Pics from my buddies Mk1 Scirocco. Set-up consists of Scirocco 16V 22mm MC, booster, spindles, MMP adapters, Brembo cross drilled, SS lines and Hawk pads.


----------



## jman (Jan 29, 2000)

*Re: (hasnfefr)*


_Quote, originally posted by *hasnfefr* »_A couple places sell adapters. From there you use G-60 parts. rotors [cross drilled if you wish], pads, lines. I have been using a 22mm master and booster from a 16v scirocco with no issues. The swap is very straight forward.
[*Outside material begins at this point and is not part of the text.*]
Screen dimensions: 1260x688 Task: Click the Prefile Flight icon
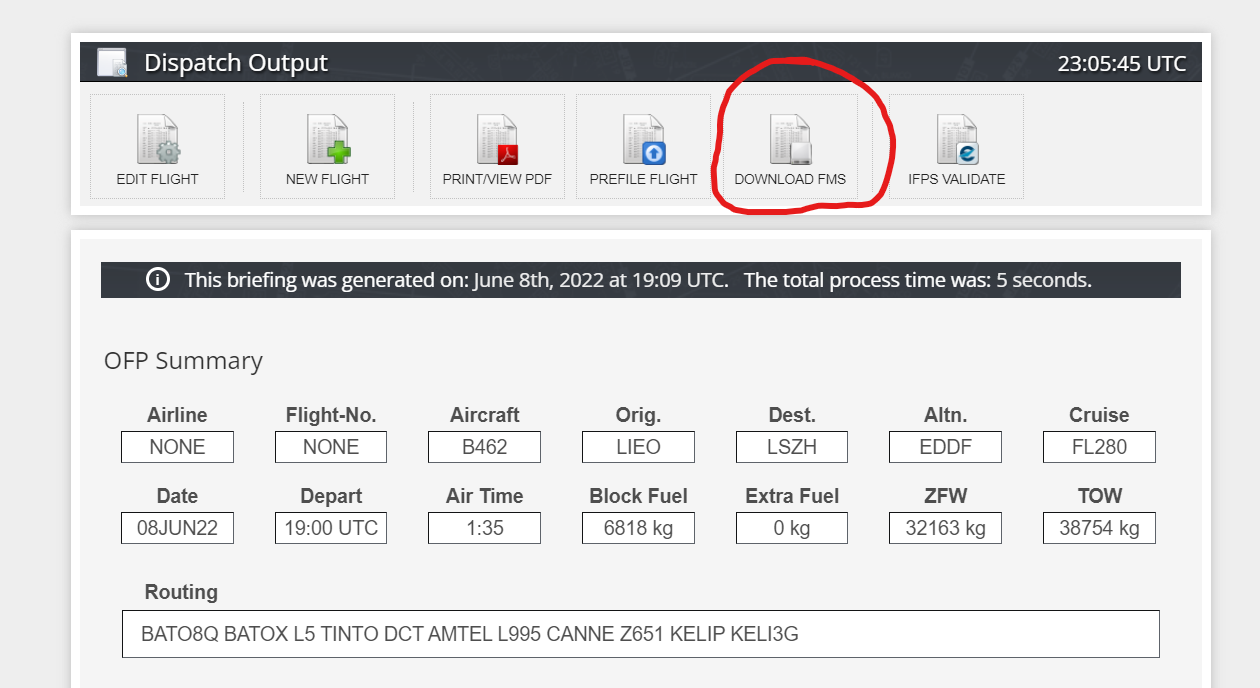click(x=643, y=141)
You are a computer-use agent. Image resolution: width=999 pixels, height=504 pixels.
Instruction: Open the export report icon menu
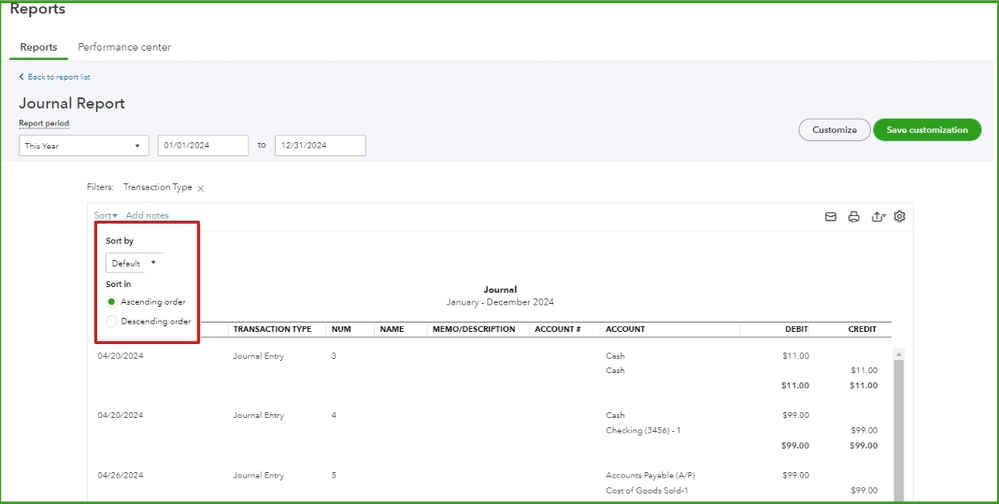pyautogui.click(x=878, y=216)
Let me know if you need the adapters.


----------



## phatatude (Dec 24, 2008)

I bought emergency cables from you Jman...


----------



## the.good.gli (May 5, 2007)

*Re: Mk1 to G60 11" frnt brakes questions... (phatatude)*

i was not overly impressed with this setup. i love my 10.1 wilwood setup much more


----------



## RABIDRABBIT1983 (May 13, 2003)

*Re: Mk1 to G60 11" frnt brakes questions... (the.good.gli)*


_Quote, originally posted by *the.good.gli* »_i was not overly impressed with this setup. i love my 10.1 wilwood setup much more

you think its the difference in the extra pistons on the wilwoods and better pads? did you run comparable pads on the 11" g-60 setup?


----------



## the.good.gli (May 5, 2007)

*Re: Mk1 to G60 11" frnt brakes questions... (RABIDRABBIT1983)*


_Quote, originally posted by *RABIDRABBIT1983* »_
you think its the difference in the extra pistons on the wilwoods and better pads? did you run comparable pads on the 11" g-60 setup?


yep comparable pads but they still don't hold up to the wilwoods


----------



## RABIDRABBIT1983 (May 13, 2003)

*Re: Mk1 to G60 11" frnt brakes questions... (the.good.gli)*

im sure the majority of the difference is definitely the wilwoods.......more pistons FTW http://****************.com/smile/emthup.gif 
why did you get the 10" and not the 11" wilwoods? trying to stay with a certain wheel?


----------



## RABIDRABBIT1983 (May 13, 2003)

*Re: Mk1 to G60 11" frnt brakes questions... (RABIDRABBIT1983)*

do you need the booster to run the 16V master cylinder?
are the booster and master cylinder a must to get adequate pedal feel?
stock 9.4" gti brake lines work??
so far I can get calipers, rotors, 11" mounting brackets for $285 with $80 of that being core charge on the calipers. If the master and booster are not a must then all I need would be pads. 
If i need master, booster, pads then this swap is worthless and ill just go 11" willwood.......


----------



## jman (Jan 29, 2000)

*Re: Mk1 to G60 11" frnt brakes questions... (RABIDRABBIT1983)*

If you are just using the fronts, the stock mc and booster works well. If you go to 4 wheel disks you would need to up grade.
The stock lines will work.


----------